In a letter to Work and Pensions Minister Andrew Smith yesterday, the employers’ group expressed concerns that the proposed PPF would destabilise pension provision and undermine business commitment.
The government is proposing the establishment of a pensions protection insurance fund to which all defined-benefit schemes pay a premium, the size of which will vary according to funding status, which will pay-out in the event of insolvency. The CBI, however, estimates that the new levy would impose additional costs of at least 375 million pounds (531 million euros) each year on companies continuing to operate defined benefit schemes.
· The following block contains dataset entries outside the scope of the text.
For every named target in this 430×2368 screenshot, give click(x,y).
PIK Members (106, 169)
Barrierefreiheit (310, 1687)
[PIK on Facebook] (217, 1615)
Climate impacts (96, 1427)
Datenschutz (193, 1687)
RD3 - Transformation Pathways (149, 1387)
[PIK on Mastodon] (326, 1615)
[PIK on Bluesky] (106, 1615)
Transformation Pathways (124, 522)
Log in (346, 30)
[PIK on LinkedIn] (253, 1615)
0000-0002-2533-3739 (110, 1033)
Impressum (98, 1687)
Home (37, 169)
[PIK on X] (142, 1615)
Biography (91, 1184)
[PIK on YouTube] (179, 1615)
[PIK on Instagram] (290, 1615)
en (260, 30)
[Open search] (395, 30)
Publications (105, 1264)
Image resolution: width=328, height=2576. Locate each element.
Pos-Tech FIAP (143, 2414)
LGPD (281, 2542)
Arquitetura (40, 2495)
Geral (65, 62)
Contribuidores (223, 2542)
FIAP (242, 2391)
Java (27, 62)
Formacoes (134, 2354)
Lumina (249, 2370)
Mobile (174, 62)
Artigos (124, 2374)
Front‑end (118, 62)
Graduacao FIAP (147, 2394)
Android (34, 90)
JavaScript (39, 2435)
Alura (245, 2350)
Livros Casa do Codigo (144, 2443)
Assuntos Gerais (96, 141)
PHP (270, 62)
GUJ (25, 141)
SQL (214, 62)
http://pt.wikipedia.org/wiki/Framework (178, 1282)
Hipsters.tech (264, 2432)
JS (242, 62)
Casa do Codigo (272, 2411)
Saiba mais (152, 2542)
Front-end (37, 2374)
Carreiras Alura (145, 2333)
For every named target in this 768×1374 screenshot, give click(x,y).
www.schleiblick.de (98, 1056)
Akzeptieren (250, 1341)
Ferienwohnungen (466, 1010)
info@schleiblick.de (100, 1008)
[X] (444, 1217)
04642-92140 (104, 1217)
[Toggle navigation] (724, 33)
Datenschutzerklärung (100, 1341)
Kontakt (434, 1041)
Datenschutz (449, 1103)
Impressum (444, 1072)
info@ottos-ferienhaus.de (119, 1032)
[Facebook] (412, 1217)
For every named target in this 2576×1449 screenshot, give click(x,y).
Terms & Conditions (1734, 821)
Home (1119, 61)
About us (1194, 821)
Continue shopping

Says John Cridland, the CBI’s deputy director general: “There is widespread concern that responsible employers with well-funded pensions schemes will be forced to subsidise companies with less well-funded schemes. Nothing will be gained if companies reduce employee pension benefits to afford the government’s levy or if they close final salary schemes altogether.”
David Willets, pension spokesman for the opposition Conservative party agrees that the PPF could result in a contraction in pension provision: “The extra cost of the fund could be the final straw for some companies who are finding the cost of their scheme too heavy.”
The concern that companies with well-funded schemes will be subsidising those with less well-funded schemes has also been expressed by accountants and consultants, PricewaterhouseCoopers. While welcoming the decision to set up an insurer, PwC warns against “pension freeloaders”.
“Proper pricing of the levy is important because it is doubly virtuous; not only is it fair, it encourages sensible funding and investment. Bad pricing encourages the opposite,” says John Shuttleworth, actuarial partner at PwC. The fear is that trustees may decide to take greater risk if they are believe that the insurer will pick up the pieces if it goes wrong.
In order that employers do not take on the full burden, the CBI is proposing that members become involved in the financing of the PPF. Says Cridland: “As employees are the ultimate beneficiaries of pension schemes, it is surely not unreasonable to expect the to contribute to secure their futures.”
The Amicus trade union disagrees that employees should pay. Said a spokesman: “What we absolutely do not want is the burden of the prospect of poverty in old-age passed on to the individual.”